**EXERCISE AIM**. What lines of the data below hold the string "series"? Copy each one out.

━━━━━━━━━━━━━━━━

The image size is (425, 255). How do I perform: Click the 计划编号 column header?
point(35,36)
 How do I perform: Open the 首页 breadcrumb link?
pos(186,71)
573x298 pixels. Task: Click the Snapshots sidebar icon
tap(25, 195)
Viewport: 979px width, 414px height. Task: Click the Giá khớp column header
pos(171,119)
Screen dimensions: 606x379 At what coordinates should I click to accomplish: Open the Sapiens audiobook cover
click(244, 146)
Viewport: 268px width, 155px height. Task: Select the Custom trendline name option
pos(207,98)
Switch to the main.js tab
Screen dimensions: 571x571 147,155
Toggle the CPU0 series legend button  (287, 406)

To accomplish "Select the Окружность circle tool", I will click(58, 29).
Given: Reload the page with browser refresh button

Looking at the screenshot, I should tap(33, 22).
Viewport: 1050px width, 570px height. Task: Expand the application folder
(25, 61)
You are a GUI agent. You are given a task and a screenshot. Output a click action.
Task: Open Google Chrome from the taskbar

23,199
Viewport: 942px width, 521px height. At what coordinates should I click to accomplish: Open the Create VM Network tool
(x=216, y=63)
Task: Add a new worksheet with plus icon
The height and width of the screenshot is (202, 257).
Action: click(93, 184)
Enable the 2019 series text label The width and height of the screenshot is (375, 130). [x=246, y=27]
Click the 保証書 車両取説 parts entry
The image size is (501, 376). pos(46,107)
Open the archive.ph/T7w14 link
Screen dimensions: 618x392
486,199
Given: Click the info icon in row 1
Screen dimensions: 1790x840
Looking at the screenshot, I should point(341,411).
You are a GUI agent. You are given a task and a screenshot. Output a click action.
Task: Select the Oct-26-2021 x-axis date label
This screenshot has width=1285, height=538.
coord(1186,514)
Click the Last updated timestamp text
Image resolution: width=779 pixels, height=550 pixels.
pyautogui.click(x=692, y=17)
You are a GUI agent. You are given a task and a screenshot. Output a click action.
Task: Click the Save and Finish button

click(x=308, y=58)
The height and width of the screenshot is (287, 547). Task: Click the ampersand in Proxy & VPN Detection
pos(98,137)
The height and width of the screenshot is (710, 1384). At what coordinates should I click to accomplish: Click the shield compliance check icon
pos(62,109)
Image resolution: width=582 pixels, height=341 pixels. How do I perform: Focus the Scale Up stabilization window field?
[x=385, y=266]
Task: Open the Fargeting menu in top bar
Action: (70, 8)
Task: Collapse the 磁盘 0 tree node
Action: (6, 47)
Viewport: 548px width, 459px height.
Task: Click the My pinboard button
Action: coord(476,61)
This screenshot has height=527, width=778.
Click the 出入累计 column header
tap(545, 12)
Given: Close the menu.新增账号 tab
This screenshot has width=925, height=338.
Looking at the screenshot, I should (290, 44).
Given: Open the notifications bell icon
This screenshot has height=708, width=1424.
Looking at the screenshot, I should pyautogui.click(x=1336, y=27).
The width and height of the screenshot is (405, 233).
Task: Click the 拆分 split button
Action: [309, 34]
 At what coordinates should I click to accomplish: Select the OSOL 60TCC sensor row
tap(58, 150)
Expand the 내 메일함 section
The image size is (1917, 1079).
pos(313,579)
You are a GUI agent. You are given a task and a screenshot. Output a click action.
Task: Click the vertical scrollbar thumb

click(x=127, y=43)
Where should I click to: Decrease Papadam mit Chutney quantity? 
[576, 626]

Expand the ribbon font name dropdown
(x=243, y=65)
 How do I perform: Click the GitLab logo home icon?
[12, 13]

━━━━━━━━━━━━━━━━

**ANSWER**.
Toggle the CPU0 series legend button  (287, 406)
Enable the 2019 series text label The width and height of the screenshot is (375, 130). [x=246, y=27]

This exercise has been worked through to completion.